» Data shown:

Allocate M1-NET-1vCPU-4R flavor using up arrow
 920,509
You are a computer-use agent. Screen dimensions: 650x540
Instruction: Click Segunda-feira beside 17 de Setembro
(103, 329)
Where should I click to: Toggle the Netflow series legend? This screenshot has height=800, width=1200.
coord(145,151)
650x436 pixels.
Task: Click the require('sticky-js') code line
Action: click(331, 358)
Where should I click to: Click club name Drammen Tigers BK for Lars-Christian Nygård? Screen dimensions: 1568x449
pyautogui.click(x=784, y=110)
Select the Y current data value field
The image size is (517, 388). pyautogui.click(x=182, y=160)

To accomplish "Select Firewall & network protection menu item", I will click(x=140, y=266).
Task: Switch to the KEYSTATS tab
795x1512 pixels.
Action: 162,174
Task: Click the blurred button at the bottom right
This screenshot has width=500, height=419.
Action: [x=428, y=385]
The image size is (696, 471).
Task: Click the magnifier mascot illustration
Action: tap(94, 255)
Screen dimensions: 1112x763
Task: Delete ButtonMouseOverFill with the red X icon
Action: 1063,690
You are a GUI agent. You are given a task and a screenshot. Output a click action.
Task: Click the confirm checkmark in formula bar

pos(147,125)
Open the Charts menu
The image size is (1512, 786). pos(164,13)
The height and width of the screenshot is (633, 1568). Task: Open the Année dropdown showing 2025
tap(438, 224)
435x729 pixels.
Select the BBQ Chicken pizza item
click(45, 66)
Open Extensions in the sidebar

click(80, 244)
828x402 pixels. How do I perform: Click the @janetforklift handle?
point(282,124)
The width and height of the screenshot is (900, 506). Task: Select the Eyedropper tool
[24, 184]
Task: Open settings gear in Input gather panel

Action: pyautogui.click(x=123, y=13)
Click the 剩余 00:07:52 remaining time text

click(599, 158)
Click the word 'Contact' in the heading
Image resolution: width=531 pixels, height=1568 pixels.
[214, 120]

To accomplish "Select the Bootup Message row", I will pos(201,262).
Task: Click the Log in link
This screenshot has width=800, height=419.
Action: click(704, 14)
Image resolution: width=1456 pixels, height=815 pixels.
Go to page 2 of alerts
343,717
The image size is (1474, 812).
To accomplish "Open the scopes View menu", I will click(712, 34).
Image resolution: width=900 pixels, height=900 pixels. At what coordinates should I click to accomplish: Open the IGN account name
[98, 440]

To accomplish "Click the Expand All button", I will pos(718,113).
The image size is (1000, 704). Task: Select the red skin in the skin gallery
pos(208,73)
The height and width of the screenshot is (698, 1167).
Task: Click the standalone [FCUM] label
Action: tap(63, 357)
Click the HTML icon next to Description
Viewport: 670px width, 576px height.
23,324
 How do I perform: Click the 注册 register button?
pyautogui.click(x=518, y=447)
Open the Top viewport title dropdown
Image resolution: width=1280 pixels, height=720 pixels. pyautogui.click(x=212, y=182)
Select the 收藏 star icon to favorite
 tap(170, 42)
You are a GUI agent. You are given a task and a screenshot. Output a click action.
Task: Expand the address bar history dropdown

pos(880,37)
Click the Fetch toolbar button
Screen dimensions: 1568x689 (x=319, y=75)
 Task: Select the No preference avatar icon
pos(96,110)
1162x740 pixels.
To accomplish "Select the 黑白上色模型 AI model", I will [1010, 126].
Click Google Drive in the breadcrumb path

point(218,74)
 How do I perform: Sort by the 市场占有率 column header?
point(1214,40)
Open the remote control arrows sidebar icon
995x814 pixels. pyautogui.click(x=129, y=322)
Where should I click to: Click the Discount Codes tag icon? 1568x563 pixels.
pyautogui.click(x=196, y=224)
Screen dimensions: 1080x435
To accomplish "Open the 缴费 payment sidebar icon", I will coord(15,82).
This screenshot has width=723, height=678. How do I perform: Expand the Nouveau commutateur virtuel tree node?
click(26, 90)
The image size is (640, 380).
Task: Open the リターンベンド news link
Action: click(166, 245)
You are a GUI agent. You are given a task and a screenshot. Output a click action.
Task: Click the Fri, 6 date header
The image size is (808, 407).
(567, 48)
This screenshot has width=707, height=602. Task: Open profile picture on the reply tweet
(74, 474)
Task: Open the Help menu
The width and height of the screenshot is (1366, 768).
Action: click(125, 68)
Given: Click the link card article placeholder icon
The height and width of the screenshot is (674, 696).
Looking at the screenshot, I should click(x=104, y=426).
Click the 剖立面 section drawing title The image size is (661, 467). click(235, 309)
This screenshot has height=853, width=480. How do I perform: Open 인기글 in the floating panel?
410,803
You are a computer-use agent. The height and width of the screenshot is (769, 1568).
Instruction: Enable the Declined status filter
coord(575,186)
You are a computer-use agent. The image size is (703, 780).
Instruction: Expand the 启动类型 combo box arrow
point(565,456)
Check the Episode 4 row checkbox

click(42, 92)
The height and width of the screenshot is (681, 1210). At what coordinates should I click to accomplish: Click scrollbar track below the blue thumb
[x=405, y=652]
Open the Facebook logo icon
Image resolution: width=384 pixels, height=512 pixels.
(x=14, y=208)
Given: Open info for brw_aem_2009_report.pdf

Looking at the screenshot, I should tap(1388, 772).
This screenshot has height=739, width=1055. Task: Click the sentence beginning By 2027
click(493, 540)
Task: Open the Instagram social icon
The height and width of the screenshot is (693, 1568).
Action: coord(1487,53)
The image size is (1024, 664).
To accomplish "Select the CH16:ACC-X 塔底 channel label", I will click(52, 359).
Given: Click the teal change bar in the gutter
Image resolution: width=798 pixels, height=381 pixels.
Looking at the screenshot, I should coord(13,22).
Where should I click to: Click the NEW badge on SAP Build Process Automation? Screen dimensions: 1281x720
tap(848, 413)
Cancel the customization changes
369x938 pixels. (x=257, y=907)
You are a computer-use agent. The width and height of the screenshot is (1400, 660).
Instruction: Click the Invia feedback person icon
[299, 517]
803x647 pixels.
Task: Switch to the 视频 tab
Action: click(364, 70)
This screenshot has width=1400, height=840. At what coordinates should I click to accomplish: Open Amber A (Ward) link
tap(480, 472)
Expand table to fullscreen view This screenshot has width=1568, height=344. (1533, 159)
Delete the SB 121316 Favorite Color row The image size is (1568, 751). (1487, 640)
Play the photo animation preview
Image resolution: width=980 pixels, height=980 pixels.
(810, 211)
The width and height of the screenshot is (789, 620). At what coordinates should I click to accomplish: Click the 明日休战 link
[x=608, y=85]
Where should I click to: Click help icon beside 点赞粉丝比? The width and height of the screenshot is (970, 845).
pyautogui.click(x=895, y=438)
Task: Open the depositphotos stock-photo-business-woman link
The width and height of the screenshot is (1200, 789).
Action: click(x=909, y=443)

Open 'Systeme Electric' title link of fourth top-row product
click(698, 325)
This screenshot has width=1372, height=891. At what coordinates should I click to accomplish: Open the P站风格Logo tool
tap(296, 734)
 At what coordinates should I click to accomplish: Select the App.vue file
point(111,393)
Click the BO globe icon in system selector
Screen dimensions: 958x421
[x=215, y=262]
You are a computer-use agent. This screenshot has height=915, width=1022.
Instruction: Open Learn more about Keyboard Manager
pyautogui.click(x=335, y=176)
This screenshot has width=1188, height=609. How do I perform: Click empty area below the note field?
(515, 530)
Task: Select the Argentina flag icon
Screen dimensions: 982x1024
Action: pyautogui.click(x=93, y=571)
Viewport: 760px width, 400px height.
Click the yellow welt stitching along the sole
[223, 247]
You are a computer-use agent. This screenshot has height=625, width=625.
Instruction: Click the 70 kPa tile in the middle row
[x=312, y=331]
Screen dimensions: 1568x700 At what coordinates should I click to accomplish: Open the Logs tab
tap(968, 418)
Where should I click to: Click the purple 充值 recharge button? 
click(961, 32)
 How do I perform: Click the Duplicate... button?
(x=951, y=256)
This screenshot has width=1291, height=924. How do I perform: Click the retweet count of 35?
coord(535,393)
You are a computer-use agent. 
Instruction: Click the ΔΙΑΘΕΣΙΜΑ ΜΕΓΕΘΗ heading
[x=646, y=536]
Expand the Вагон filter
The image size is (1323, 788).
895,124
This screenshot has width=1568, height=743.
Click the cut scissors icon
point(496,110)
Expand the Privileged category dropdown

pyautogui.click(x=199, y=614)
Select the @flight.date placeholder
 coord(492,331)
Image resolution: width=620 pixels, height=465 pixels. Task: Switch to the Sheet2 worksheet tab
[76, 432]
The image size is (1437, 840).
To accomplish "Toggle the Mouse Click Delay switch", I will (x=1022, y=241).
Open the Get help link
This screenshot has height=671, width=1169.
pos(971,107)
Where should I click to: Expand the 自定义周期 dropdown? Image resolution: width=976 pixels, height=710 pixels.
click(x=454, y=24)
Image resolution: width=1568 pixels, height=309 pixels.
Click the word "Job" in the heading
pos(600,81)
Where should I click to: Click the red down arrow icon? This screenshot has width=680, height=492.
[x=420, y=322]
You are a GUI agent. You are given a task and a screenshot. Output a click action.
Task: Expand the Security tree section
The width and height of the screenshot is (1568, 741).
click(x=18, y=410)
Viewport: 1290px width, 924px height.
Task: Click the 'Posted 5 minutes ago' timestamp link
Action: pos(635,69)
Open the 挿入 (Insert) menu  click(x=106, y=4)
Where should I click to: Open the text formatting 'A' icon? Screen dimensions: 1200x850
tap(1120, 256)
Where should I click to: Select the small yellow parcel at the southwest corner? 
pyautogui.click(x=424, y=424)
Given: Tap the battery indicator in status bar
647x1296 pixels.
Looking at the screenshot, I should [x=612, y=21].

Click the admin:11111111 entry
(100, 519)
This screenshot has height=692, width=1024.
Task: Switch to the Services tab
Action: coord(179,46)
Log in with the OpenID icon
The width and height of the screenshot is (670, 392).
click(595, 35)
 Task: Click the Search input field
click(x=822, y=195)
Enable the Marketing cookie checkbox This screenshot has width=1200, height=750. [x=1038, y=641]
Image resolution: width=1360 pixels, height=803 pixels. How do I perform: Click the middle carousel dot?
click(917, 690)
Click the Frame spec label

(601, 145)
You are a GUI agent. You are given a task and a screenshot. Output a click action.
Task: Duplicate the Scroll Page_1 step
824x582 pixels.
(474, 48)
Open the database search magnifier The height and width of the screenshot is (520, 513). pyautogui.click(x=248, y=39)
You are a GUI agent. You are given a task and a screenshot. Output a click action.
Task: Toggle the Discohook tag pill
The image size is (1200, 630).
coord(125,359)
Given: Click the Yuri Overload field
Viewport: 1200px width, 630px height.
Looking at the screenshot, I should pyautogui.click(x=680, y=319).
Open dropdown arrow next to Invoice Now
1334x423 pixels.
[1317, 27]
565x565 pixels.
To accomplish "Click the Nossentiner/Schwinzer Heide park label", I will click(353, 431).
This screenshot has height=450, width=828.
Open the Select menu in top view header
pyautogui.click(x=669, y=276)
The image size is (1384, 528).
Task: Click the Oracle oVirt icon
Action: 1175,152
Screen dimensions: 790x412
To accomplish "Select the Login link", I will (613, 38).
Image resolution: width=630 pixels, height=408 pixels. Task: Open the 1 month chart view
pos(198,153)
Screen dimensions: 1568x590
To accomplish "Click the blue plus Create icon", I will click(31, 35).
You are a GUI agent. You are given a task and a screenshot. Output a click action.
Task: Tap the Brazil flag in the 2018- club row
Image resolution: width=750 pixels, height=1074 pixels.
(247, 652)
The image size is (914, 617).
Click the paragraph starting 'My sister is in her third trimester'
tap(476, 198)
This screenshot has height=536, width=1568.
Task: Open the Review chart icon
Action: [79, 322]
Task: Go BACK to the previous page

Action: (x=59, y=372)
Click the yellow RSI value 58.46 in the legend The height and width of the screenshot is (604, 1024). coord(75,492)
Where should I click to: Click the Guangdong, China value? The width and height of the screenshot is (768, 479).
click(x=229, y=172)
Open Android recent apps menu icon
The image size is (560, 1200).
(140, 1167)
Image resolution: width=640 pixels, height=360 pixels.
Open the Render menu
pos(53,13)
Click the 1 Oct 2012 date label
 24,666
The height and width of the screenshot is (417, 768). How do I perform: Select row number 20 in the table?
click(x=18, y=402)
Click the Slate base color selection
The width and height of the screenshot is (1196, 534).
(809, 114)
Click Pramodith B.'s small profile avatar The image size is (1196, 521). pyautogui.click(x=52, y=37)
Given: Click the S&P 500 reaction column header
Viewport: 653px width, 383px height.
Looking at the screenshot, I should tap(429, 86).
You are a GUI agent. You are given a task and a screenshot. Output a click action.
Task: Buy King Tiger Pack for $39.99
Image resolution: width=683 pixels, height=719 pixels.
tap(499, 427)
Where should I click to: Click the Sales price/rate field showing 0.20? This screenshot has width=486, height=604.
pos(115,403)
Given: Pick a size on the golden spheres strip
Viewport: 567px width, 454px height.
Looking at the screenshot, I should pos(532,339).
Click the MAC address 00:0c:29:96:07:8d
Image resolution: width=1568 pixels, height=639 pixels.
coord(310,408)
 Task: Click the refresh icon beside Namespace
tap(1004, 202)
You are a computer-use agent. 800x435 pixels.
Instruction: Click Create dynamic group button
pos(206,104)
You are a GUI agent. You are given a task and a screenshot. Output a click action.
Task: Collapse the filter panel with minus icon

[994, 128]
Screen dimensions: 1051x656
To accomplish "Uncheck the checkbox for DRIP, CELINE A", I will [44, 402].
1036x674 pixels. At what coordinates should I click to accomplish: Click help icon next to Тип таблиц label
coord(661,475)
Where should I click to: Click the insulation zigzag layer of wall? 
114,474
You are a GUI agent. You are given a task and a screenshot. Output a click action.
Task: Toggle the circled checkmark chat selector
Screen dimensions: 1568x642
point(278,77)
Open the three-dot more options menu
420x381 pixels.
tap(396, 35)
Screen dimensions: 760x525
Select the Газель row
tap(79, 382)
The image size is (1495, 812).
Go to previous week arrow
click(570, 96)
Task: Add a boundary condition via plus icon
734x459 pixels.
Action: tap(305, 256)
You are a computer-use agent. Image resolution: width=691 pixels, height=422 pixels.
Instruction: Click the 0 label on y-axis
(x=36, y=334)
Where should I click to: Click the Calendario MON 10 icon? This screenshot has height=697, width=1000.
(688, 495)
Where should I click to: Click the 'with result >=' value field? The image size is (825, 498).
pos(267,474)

» Instructions to follow:
Lines above that contain the string "plus" make up the answer.

» Expected answer:
To accomplish "Click the blue plus Create icon", I will click(31, 35).
Task: Add a boundary condition via plus icon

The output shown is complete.